Howells. From the day I arrived in Venice I kept a journal in which I noted down my impressions. I found a young pleasure in registering my sensations at the sight of notable things, and literary reminiscences usually shimmered through my observations. Then I received an offer from the “Boston Daily Advertiser,” to write weekly or bi-weekly letters, for which they paid me five dollars, in greenbacks, a column, nonpareil. By the time this sum reached Venice, shaven 8 and shorn by discounts for exchange in gold premium, it had usually shrunk to half its size or less. Still I was glad enough to get even that, and I kept on writing joyously. So the book grew in my hands until, at the time I resigned in 1865, I was trying to have it published. I offered it successively to a number of English publishers; but they all declined it. At last Mr. Trübner agreed to take it, if I could guarantee the sale of five hundred copies in the United States, or induce an American publisher to buy that number of copies in sheets. I happened to cross the ocean with Mr. Hurd of the New York firm of Hurd & Houghton, and repeated Mr. Trübner’s proposition to him. He refused to commit himself; but some weeks after my arrival in New York, he told me that the risk was practically nothing at all, and that his firm would agree to take the five hundred copies. The book was an instant success. I don’t know how many editions of it have been printed, but I should say that its sale has been upward of forty thousand copies, and it still continues. The English weeklies gave me long complimentary notices, which I carried about for months in my pocket like love-letters, and read surreptitiously at odd moments. I thought it was curious that other people to whom I showed the reviews did not seem much interested.

W. D. HOWELLS. FROM A PHOTOGRAPH TAKEN AT CAMBRIDGE IN 1868.

Boyesen. After returning to this country, did not you settle down in New York?
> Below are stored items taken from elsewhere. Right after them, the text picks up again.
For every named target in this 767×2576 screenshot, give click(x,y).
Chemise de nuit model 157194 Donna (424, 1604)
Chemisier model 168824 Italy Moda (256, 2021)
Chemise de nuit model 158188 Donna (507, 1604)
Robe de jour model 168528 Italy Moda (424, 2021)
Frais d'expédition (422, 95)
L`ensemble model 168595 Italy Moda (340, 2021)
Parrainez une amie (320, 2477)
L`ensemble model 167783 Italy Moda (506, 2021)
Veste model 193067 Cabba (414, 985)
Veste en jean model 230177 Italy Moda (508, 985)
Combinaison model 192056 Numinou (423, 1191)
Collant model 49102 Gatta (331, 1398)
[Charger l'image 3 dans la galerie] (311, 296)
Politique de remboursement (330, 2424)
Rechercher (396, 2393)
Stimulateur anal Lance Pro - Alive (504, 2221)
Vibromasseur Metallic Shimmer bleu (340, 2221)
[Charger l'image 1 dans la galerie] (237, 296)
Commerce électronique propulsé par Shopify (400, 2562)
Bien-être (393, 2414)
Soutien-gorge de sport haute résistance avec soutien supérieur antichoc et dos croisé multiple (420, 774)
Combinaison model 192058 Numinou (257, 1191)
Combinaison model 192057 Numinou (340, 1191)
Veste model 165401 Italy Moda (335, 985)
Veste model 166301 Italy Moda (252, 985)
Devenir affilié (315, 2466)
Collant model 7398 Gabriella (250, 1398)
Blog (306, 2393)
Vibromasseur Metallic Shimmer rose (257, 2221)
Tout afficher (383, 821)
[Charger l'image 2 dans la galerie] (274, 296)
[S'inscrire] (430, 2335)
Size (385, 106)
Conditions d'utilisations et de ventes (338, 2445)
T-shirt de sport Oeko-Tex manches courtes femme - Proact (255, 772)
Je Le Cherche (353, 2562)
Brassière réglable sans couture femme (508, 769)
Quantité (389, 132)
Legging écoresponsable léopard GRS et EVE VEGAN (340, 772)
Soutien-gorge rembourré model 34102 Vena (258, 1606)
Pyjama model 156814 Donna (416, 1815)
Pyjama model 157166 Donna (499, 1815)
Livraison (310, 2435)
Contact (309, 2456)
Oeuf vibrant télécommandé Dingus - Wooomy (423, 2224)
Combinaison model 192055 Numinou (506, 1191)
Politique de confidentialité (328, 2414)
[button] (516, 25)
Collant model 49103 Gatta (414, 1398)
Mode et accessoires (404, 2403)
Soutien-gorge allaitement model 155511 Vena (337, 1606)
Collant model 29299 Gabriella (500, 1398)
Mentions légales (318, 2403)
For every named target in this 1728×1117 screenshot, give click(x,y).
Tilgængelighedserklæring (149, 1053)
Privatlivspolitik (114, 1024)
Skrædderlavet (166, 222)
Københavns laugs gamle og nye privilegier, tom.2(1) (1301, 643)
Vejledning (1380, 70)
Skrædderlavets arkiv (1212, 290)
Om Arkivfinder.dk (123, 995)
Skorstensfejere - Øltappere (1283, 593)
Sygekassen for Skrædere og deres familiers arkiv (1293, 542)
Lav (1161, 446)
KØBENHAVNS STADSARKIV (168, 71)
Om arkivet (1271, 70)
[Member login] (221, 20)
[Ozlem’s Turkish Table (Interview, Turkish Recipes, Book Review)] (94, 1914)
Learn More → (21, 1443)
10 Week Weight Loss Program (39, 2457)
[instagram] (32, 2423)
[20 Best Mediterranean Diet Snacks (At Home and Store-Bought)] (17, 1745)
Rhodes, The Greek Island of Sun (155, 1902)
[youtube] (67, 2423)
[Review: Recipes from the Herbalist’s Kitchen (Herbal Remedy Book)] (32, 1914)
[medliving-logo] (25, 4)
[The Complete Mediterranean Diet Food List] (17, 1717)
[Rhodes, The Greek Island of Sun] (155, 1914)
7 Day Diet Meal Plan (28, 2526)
Howells. Yes; I was for a while a free lance in literature. I did whatever came in my way, and sold my articles to the newspapers, going about from office to office, but I was finally offered a place in “The Nation,” where I obtained a fixed position at a salary. I had at times a sense that, by going abroad, I had fallen out of the American procession of progress; and, though I was elbowing my way energetically through the crowd, I seemed to have a tremendous difficulty in recovering my lost place on my native soil, and asserting my full right to it. So, when young men beg me to recommend them for consulships, I always feel in duty bound to impress on them this great danger of falling out of the procession, and asking them whether they have confidence in their ability to reconquer the place they have deserted, for while they are away it will be pretty sure to be filled by somebody else. A man returning from a residence of several years abroad has a sense of superfluity in his own country—he has become a mere supernumerary whose presence or absence makes no particular difference.